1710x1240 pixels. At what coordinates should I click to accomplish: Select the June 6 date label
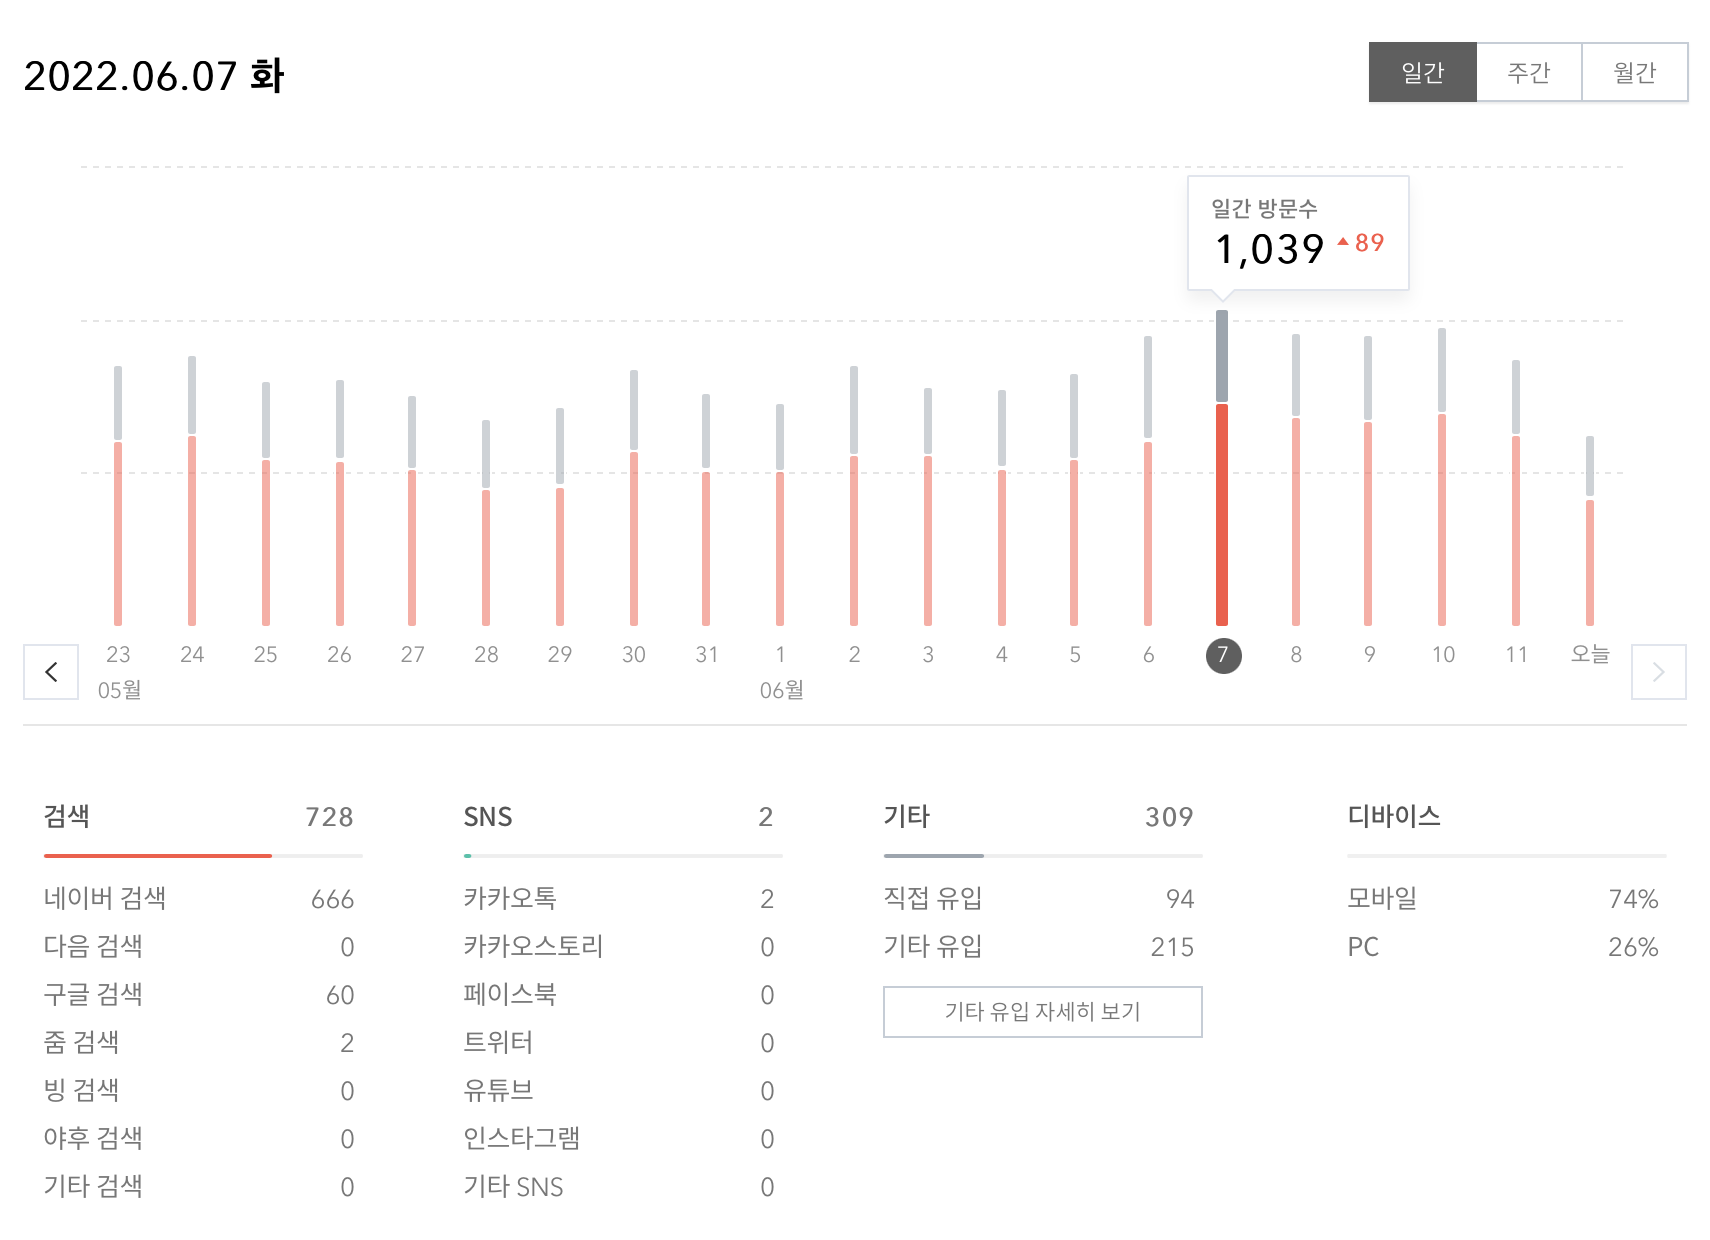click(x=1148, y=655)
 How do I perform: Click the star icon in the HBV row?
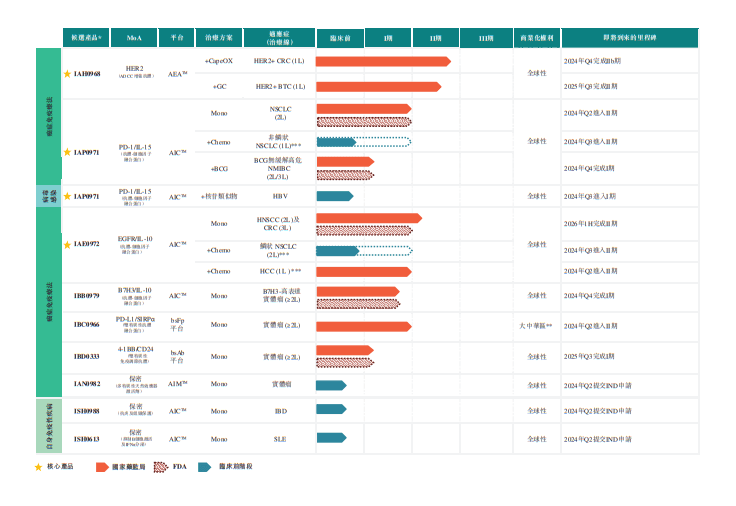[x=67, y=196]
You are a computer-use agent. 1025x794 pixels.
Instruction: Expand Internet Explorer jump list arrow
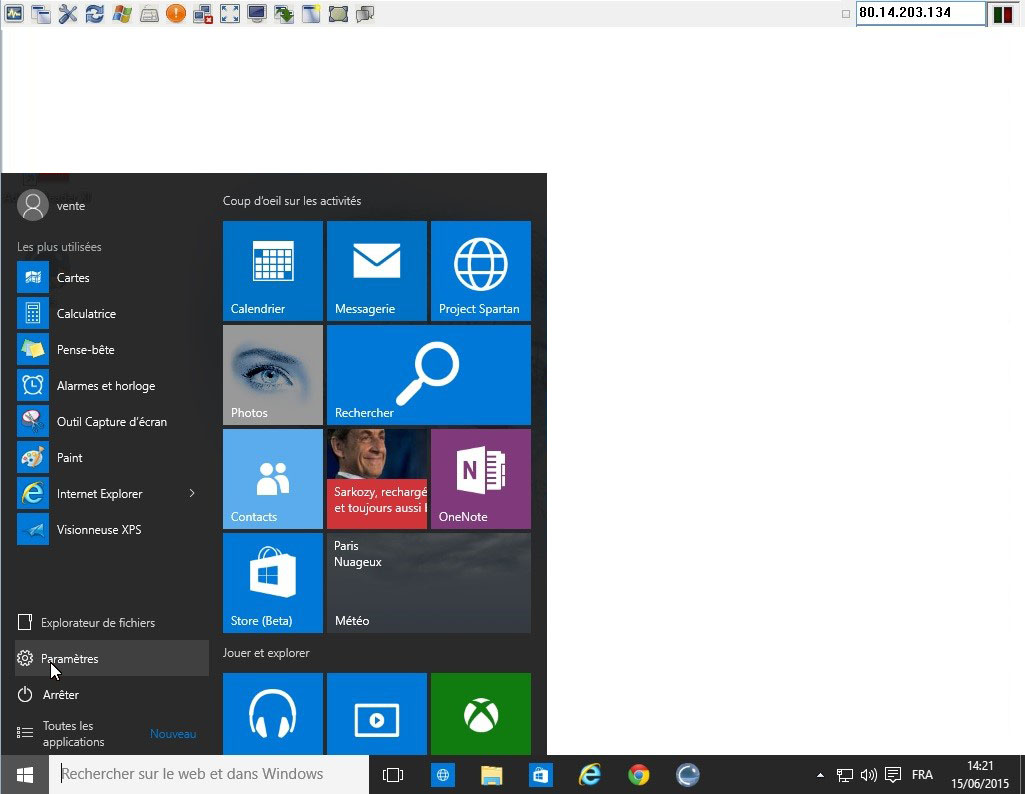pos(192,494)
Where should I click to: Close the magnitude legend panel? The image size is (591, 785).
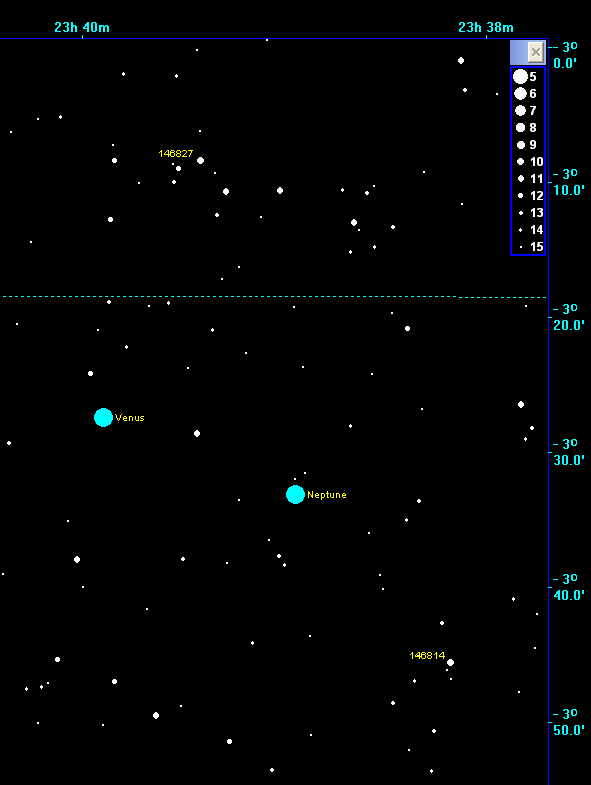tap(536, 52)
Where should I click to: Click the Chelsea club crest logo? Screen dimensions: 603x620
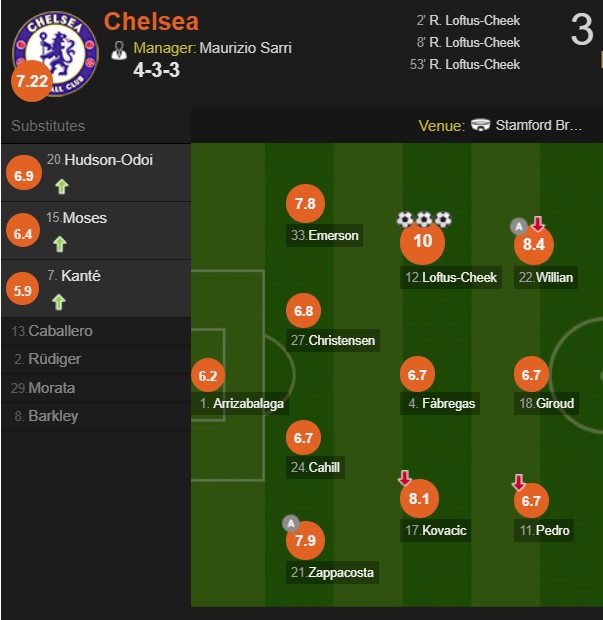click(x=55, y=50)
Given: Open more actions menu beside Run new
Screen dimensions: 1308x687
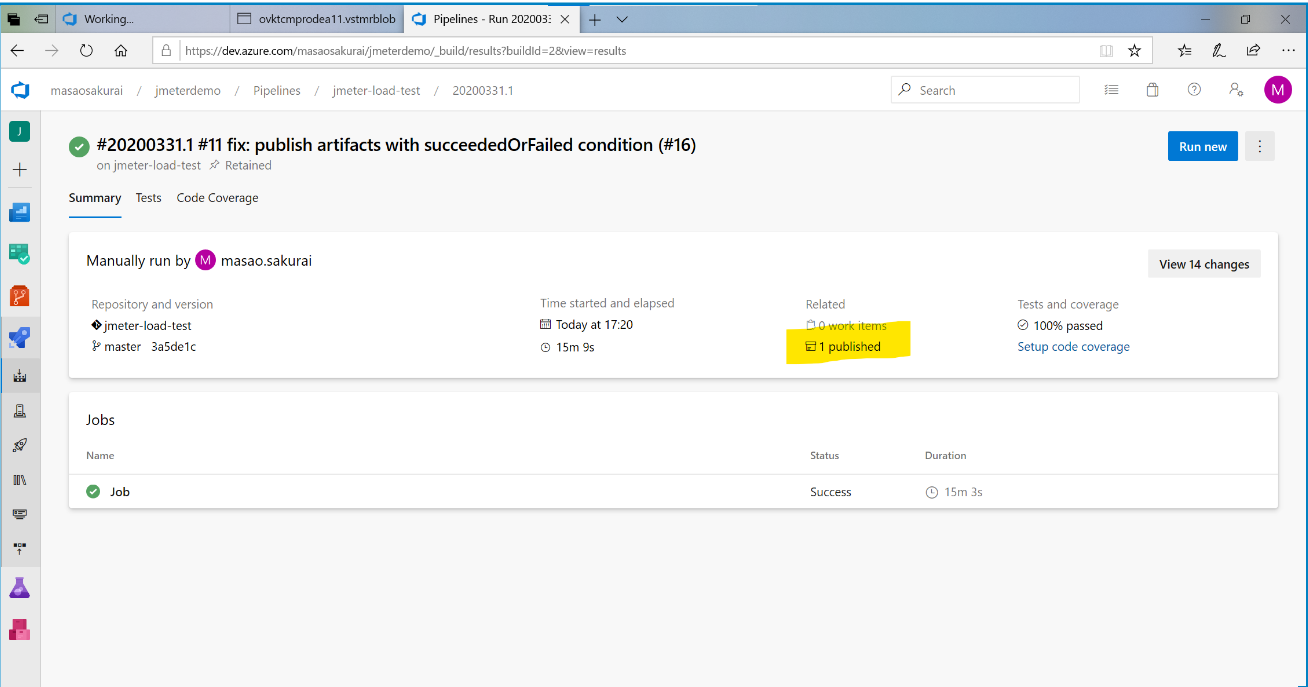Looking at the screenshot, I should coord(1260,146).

| EXERCISE TASK |
Can you copy the entries word for word, from the line containing "You are a computer-use" through the end of the entries, inclusive, and leave the pictures out?

| PROBLEM SOLUTION |
You are a computer-use agent. 1025x794 pixels.
Instruction: Expand Internet Explorer jump list arrow
pos(192,494)
Where should I click to: Close the magnitude legend panel? The image size is (591, 785).
tap(536, 52)
Where should I click to: Click the Chelsea club crest logo? Screen dimensions: 603x620
click(x=55, y=50)
Given: Open more actions menu beside Run new
Screen dimensions: 1308x687
Looking at the screenshot, I should coord(1260,146).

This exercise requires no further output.